Monday, December 14, 2009

How Common is Extreme Binge Drinking? Now We Know

We at 21 Debunked have repeatedly voiced disapproval at those who insist on calling 5 drinks a "binge," as well as noting the dearth of longitudinal data concerning the practice of imbibing 10 or more drinks in an evening, sometimes called "extreme" drinking or "extreme binge" drinking.  The Monitoring the Future (MTF) survey of middle and high school students has not been gathering data on this truly dangerous activity, so we have been left in the dark about its true prevalence.  Until now. 

Lloyd Johnston, the overseer of the survey, has recently been asking high school seniors whether they have had 10+ drinks or more in at least one occasion in the past 2 weeks.  The most recent data say 11% have done so, and 6% have had 15+ drinks in a row.  While clearly a small minority, it is not a trivial fraction either, and is probably an underestimate.  And, most relevant to the drinking age debate, these numbers have not changed significantly since Johnston began following them, despite ever-intensifying enforcement.  So recent declines in prevalence of 5+ drinks in a row appear to be somewhat misleading, especially since underage drinkers tend to undercount their drinks.  Lying (or exaggerating or minimizing) is also fairly common in teen surveys.

For what it's worth, according to the same surveys 25% of seniors and 18% of sophomores admit to having had 5+ in a row in the past two weeks, and these numbers are leveling off after a decade-long decline.  It seems that fewer teens are drinking, but the more they do when they do.  That may explain why in emergency rooms in several cities across the country, admissions related to teen binge drinking increased in recent years in spite of surveys showing less drinking.

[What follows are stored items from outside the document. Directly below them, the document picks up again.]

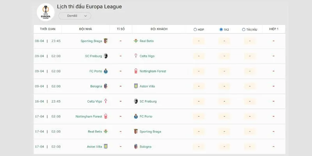This screenshot has width=312, height=156.
Task: Click the Lịch thi đấu Europa League title
Action: (x=89, y=7)
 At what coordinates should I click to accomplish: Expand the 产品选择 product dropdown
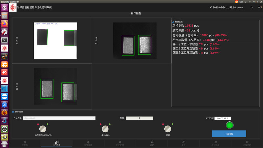(x=59, y=118)
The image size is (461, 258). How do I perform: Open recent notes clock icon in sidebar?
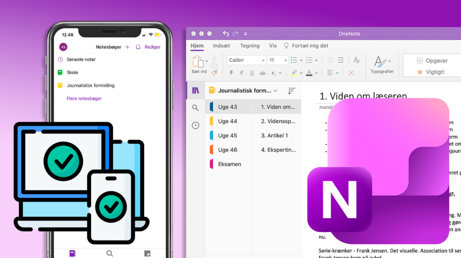[x=195, y=125]
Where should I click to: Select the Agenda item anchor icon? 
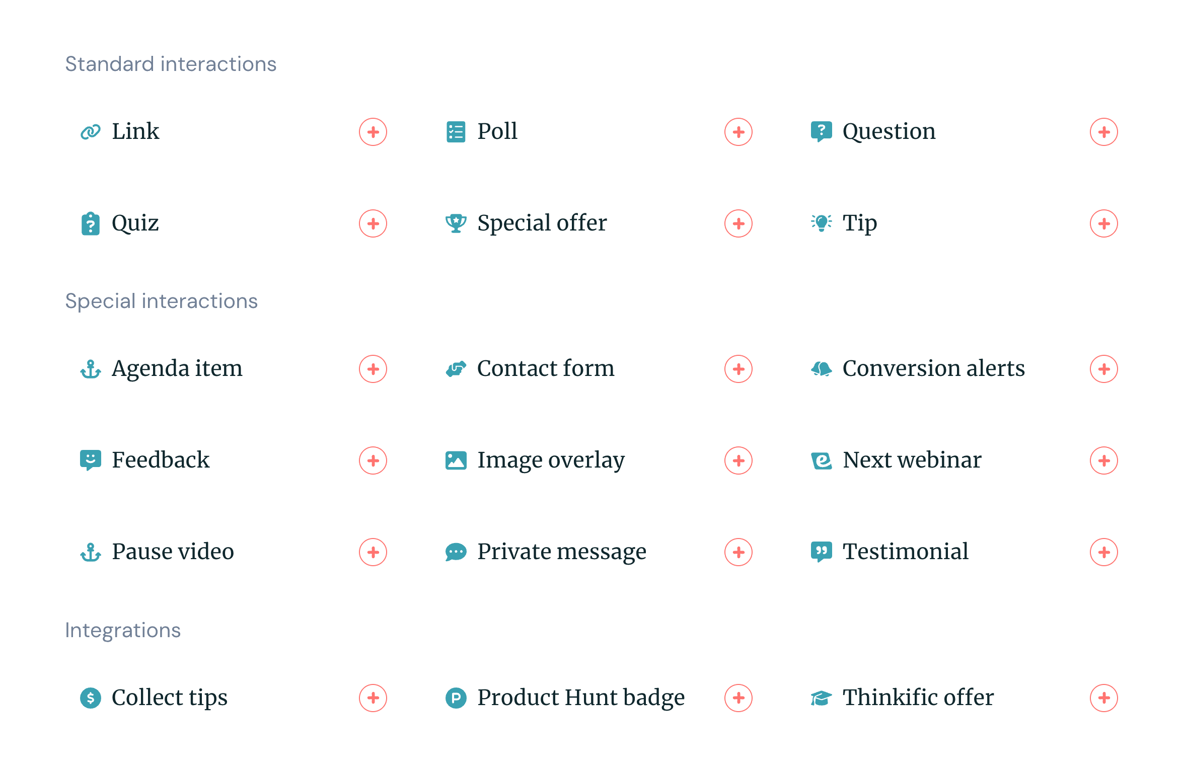click(x=90, y=369)

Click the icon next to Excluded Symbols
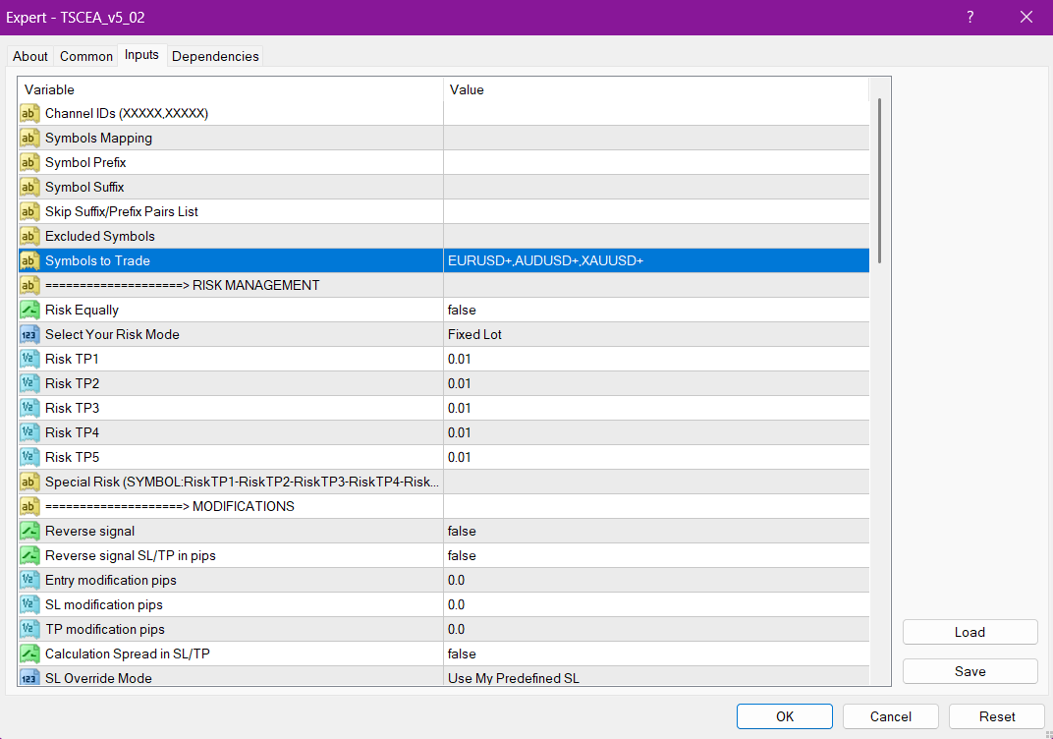coord(29,237)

Tracking this dangerous behavior is long overdue.  We already know that among college freshmen, 20% of males and 8% of females have done extreme drinking (10+ males, 8+ females) in the past two weeks.  But that was a one-semester snapshot in the fall of 2003, with no other years for comparison.  The rate of "binge" drinking (using the 5/4 definition) in the past two weeks was 41% for males and 34% for females, which does jibe well with known statistics (roughly 40%) that use that definition.  But one must wonder if there is even any relationship at all between the rates of drinking, "binge" drinking, and "extreme" drinking.

Indeed, from 1993 to 2005, the percentage of college students who "binge" drank (5/4 definition) in the past two weeks has not changed a whole lot, but the percentage who do so three more times in the past two weeks ("frequent binging") has gone up significantly.  And since the aforementioned study found that extreme drinking was strongly correlated with frequent "binging," the former most likely rose as well.  Further evidence comes from another study that found that the number of alcohol poisoning deaths (a good indicator of truly dangerous drinking) among college students nearly tripled from 1998 to 2005. 

Bottom line:  when you criminalize normative drinking, you inevitably normalize truly dangerous drinking.  We saw the same thing during Prohibition.  And we all pay a heavy price for it.

Would you drive a car knowing its brakes would fail 11% of the time?  Didn't think so.